While banks have been slashing FD rates, the government in April too had slashed small savings rates by up to 140 basis points with effect from the first quarter of 2020-21. Even after the interest rate cut in small savings, the schemes still offer higher rates than bank deposits. While the interest rate for five years and up to 10 years term deposits of SBI is 5.4%, the rate of 5-year post office time deposit is 6.7%. As returns are taxed, post-tax the returns (at 31.2% tax rate) of SBI deposit will be 3.72% and that of post-office deposit will be 4.61%. So, one can lock in investment in small savings at a higher rate now before rates fall further.
Public Provident Fund
Public Provident Fund (PPF) is one of the most popular investment options for individuals because of high tax-free rates —it has exempt, exempt, exempt tax structure—and carries no risk. At 7.1% current interest rate, it gives an effective yield of 10.32% if Section 80C tax exemption is availed at 31.2% tax rate. At 20.8% tax rate, the effective yield will be 8.96%. So, those in the high tax bracket can use PPF for accumulating long-term corpus. However, rates of PPF, like all other small savings schemes, are revised every quarter. The maturity period is 15 years and the account can be extended within one year of maturity for block of five years. Even the maturity value can be retained without extension and without any further deposits.
EPF and VPF
For salaried employees, Employees’ Provident Fund (EPF) is an ideal way to save for long-term goals provided the subscriber doesn’t withdraw the corpus at every job change. Investment in EPF gets a tax break of Rs 1.5 lakh under Section 80C, the interest earned is tax free and the final withdrawal after retirement is also tax free. The retirement body has decided to provide 8.5% interest rate on EPF deposits for 2019-20, which is one of the highest among all fixed income instruments. However, the rate has to be ratified by the finance ministry.
Employees have the option to increase allocation through Voluntary Provident Fund (VPF) and earn the same interest rate offered on EPF. The voluntary contribution can be up to the full basic salary and dearness allowance.

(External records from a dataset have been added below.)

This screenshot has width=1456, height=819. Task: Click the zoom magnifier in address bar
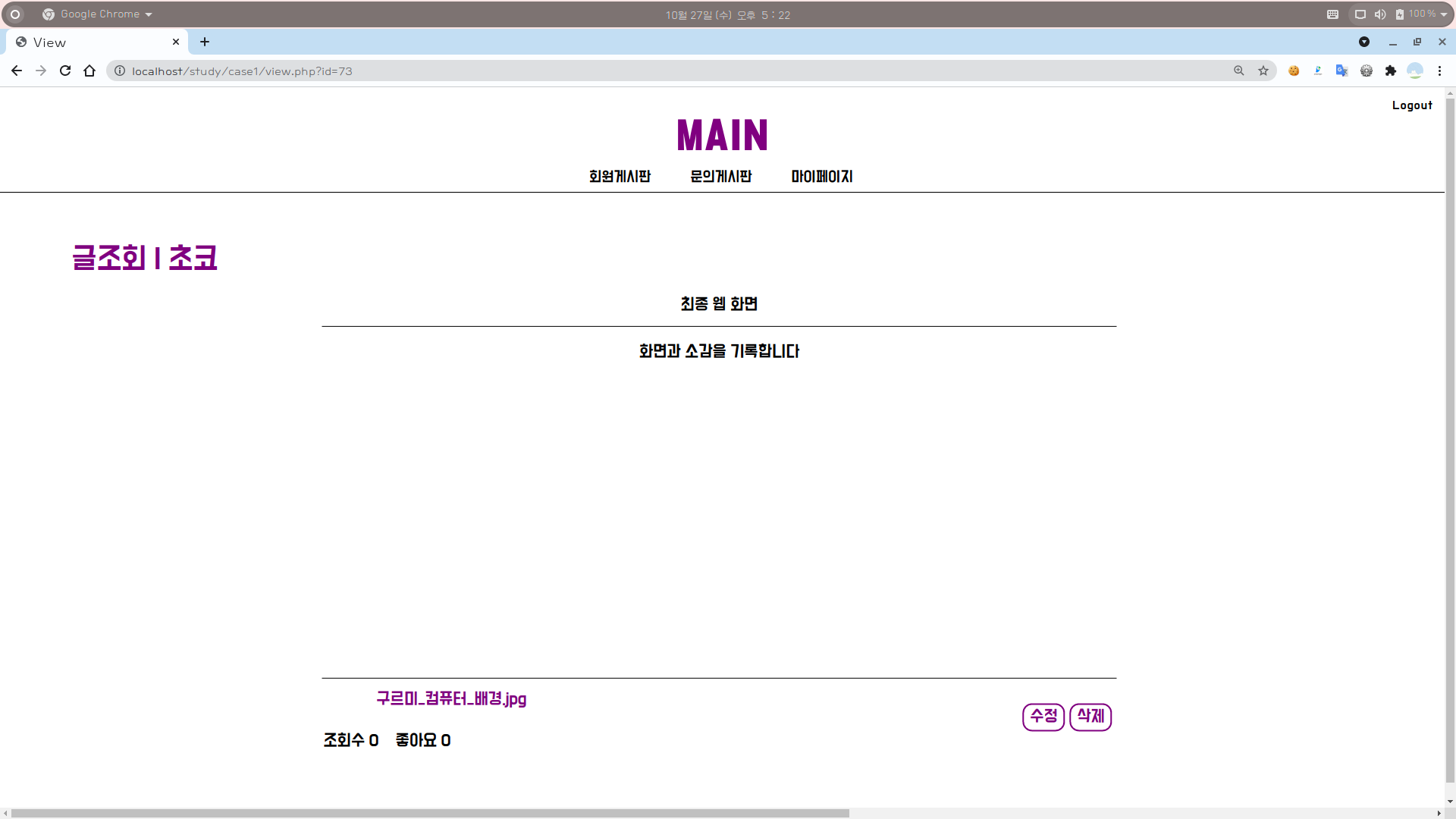(1239, 71)
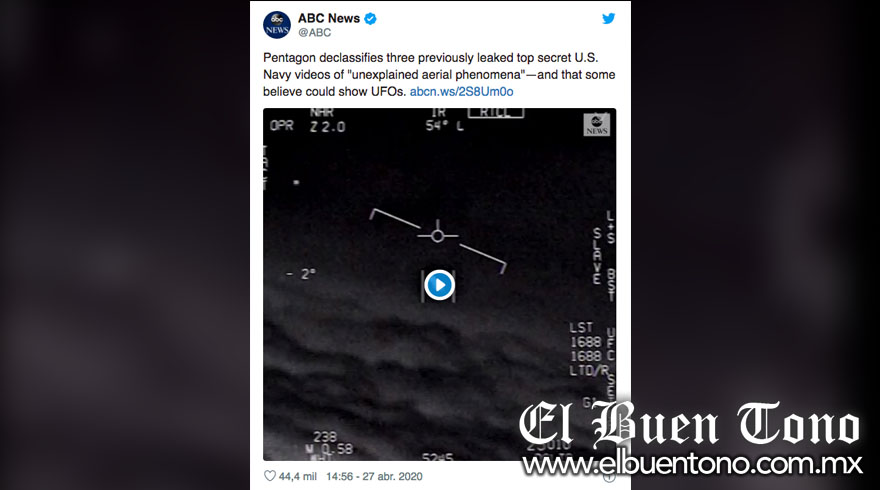The width and height of the screenshot is (880, 490).
Task: Visit www.elbuentono.com.mx watermark URL
Action: (x=692, y=464)
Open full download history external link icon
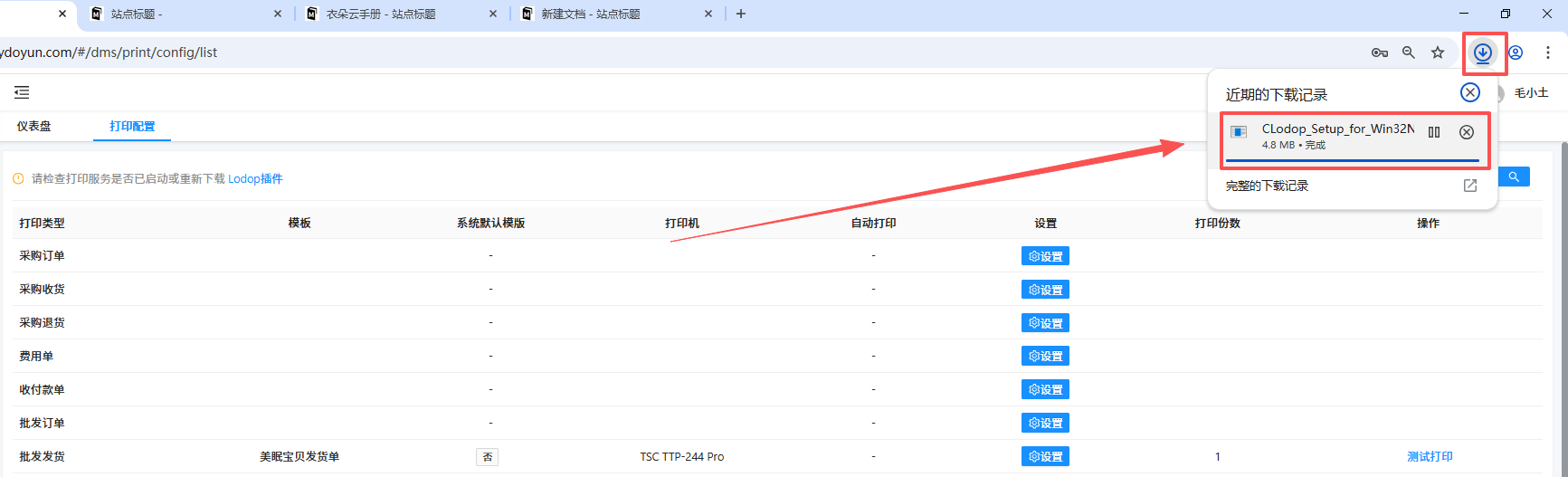This screenshot has width=1568, height=477. pos(1470,186)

So, at 8.5% interest rate for EPF/VPF, the effective yield if Section 80C benefit is also availed will be 12.35% for those at 31.2% tax bracket. At 20.8% tax bracket, the effective yield will be 10.73%.
Bharat Bond ETF
The second tranche of Bharat Bond ETF maturing in April 2025 and April 2031 will be rolled out in July by Edelweiss Asset Management Company. It will invest in AAA rated paper of state-owned companies and the ETF will hold the bonds till maturity. The credit risk in Bharat Bond ETFs is next to nil. As on June 1, 2020, the yield to maturity for the bonds issued in the first tranche for April 2023 and April 2030 is 5.76% and 6.84%, respectively.
Joydeep Sen, founder, Wiseinvestor.in, says Bharat Bond ETF combines good portfolio credit quality, portfolio maturity run-down thereby reducing volatility risk and secondary market liquidity. “To be noted, at the date of investment, the remaining maturity of the product should be more than three years, to avail of long term capital gains/ indexation benefits,” he says.
Tax-free bonds listed in the stock market makes wise investment as investors can lock-in their capital for a longer tenure and earn tax-efficient returns. While there is no tax exemption under Section 80C, the interest accrued is completely tax-free under Section 10(15)(iv)(h). These bonds are from public sector companies such as IRFC, PFC, NHAI, HUDCO, REC, NTPC and NHPC. While the interest payments on these bonds are tax free, there would be capital gains tax if an investor sells before maturity at a profit.